The basic subscription is purchased by region, and costs between $39.95 and $59.95 depending on the region. A SuperPass is also available for an extra $24.95 and makes every deal across the country available, instead of just a specific region. The subscriptions are valid for a year before a user has to renew.
The site currently operates in 12 geographic regions across the United States, including Ohio. Other regions include the Gulf States (Louisiana and Mississippi) and the Carolinas. DGP’s Ohio region also serves parts of Indiana, Kentucky, Michigan and Pennsylvania and includes 340 courses.
While he was in the process of creating DGP, Klepczynski recognized a void in the golf industry in terms of making these deals available to as much of the population as possible.
“The majority of the print passbook market is of senior age,” Klepczynski said. “It wasn’t that somebody that is 20-50 doesn’t want these value options. They’re just not typically a print pass purchaser.”
College-age golfers are definitely part of the demographic DGP seeks to engage.
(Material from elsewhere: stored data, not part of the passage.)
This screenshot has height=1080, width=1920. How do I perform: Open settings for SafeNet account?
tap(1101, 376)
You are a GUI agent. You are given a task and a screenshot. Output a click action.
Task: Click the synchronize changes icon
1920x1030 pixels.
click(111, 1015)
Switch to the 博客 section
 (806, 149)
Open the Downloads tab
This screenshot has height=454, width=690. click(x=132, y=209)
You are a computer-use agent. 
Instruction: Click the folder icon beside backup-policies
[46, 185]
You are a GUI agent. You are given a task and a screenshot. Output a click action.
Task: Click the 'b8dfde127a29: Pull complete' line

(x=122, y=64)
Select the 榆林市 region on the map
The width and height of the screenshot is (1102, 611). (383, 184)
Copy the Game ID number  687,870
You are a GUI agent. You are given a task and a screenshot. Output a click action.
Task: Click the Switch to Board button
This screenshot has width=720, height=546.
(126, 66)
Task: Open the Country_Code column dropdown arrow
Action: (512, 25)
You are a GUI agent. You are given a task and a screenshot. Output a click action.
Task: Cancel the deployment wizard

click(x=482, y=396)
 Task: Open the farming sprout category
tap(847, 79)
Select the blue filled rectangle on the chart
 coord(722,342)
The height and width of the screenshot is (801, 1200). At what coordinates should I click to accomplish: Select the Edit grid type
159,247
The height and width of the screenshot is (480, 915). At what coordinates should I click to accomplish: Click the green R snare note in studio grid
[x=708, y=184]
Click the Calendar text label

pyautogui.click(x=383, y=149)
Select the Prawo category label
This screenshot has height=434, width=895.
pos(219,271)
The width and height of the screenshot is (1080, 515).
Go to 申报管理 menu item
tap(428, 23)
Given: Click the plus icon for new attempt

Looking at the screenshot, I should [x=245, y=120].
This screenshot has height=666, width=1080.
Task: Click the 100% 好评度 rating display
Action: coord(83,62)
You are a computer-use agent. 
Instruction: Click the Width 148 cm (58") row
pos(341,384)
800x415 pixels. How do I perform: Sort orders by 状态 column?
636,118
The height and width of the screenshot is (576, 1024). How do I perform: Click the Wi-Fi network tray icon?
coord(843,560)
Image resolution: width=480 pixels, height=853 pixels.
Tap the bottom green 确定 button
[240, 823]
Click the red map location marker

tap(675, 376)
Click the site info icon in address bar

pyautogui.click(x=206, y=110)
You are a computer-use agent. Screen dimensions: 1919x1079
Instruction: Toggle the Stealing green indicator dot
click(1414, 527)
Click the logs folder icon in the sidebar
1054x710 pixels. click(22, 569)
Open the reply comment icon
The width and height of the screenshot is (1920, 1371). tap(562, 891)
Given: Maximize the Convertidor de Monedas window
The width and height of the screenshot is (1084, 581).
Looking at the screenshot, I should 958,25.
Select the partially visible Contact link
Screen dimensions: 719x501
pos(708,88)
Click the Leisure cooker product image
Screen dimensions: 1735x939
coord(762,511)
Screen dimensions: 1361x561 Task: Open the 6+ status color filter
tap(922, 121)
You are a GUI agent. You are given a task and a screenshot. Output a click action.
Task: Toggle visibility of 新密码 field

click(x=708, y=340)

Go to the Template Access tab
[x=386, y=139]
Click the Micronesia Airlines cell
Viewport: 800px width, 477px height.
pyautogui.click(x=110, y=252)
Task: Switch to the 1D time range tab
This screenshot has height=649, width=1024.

“It ultimately comes down to how often one plays,” senior accounting major and avid golfer Thomas Vonderhaar said. “If you play a decent amount—say once a week—and take advantage of the deals, it’s probably worth it. If you play sporadically or on an inconsistent basis then it may be more difficult to judge whether it’s worth the up-front fee.”
The most unique aspect of Digital Golf pass, according to Klepczynski, is that DGP is merely the avenue for courses to advertise their own deals. Other, more popular online booking websites are known to enter into agreements with courses that take price control away from the courses, which usually result in those websites only offering less desirable tee times.
“We don’t want to be the judge and jury [creating deals],” Klepczynski said. “We think that the [club] operators are the smartest people at their particular property. Even if there are four clubs in the same county at the same price point, they all should operate a little bit differently. They know how best to fill their tee sheet, so we allow them to do that.”
Courses control all parameters of a deal, including the offer itself, the frequency with which it can be used, and what, if any, time restrictions apply (e.g. morning or afternoon special). Digital Golf Pass serves as the platform courses can advertise their offers on, rather than courses spending money and manpower to create their own digital platform beyond a normal web site.
“The reality of today’s golf industry is that no course can afford to employ their own social media manager,” Klepczynski said. “They’re trying to keep the lights on and keep players on the course and keep it in decent condition. When they can get digital mobile presence held, they’re apt to take it.”
The web site does not require users to download a separate app. DGP’s online nature allows courses to have a new way of interacting with their customers, even during a round of play. Courses have the option to create supplementary deals that will be triggered once a DGP deal is redeemed.
For instance, according to Klepczynski, if a golfer uses a DGP deal for a 10 a.m. tee time, that golfer will get an email from the course around noon offering some sort of retail special in the pro shop.
While DGP serves current golfers and courses in the short term, it also strives to give back to the future of golf by donating about 20 to 25 percent of its subscription revenues back among its 12 regions.
“We donate money back to the region [DGP] is bought in to foster tomorrow’s golfers,” Klepczynski said. “Our philanthropic model is to give back where the subscriptions are bought and do what we call ‘New Growth Initiatives.’ Many of our partners cannot afford to buy 100 sets of junior golf clubs and ship them to some schools. I’m hoping that we can fund that.”
Klepczynski hopes those initiatives can also include having PGA professional golf instructors guiding gym teachers through teaching the basics of golf during their classes using those sets of clubs.
“Maybe we can create a golfer or two out of it,” he said.